■ What you are asked to do
Reproduce the records that follow without alteration, apart from removing the pictures.
Start of Excerpted data
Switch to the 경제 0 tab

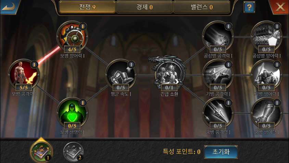tap(145, 7)
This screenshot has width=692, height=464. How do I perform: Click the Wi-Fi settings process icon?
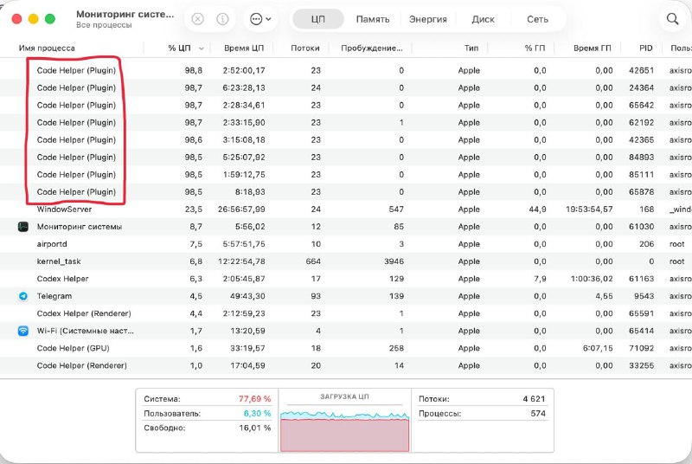pyautogui.click(x=22, y=331)
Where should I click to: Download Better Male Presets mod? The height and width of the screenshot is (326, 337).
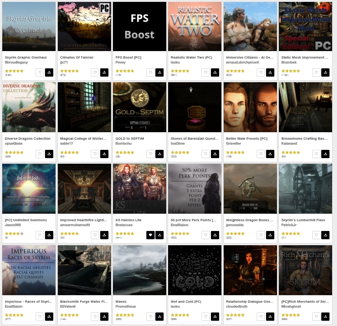[x=270, y=154]
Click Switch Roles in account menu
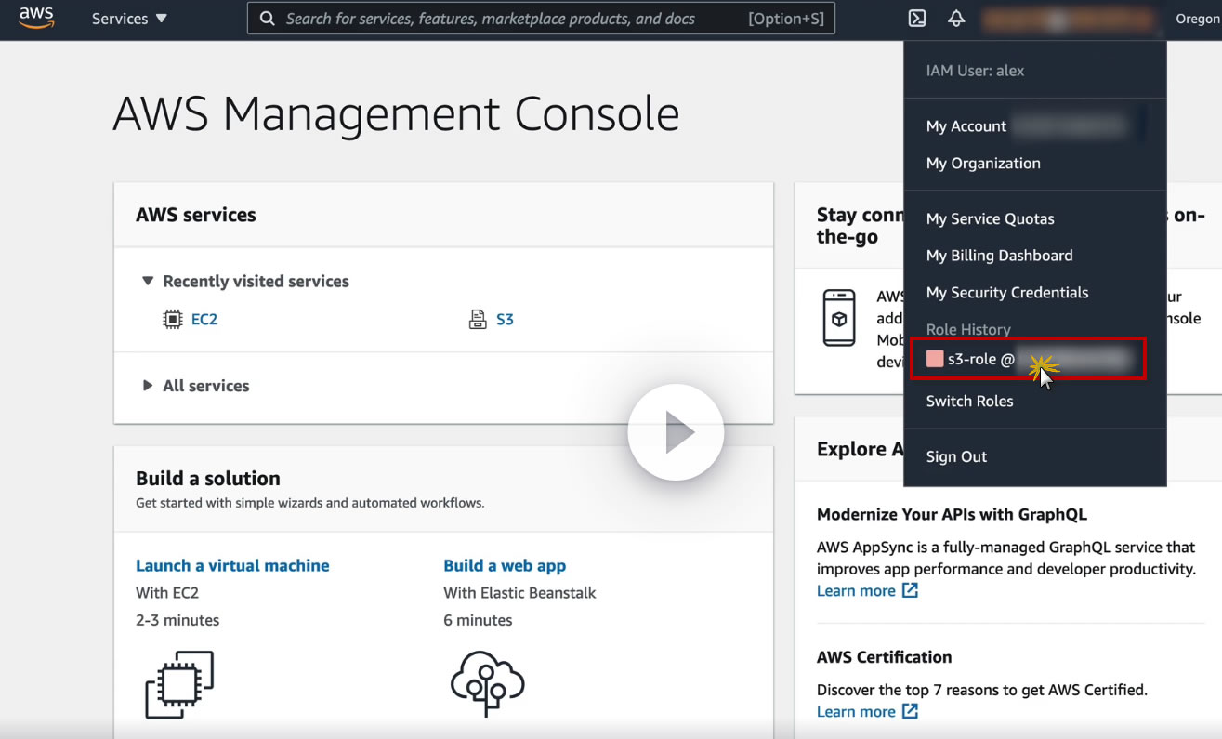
End of Excerpted data
■ Answer to this task
Switch to the 경제 0 tab

tap(145, 7)
This screenshot has width=692, height=464. How do I perform: Click the Wi-Fi settings process icon?
pyautogui.click(x=22, y=331)
Where should I click to: Download Better Male Presets mod? The height and width of the screenshot is (326, 337).
[x=270, y=154]
Click Switch Roles in account menu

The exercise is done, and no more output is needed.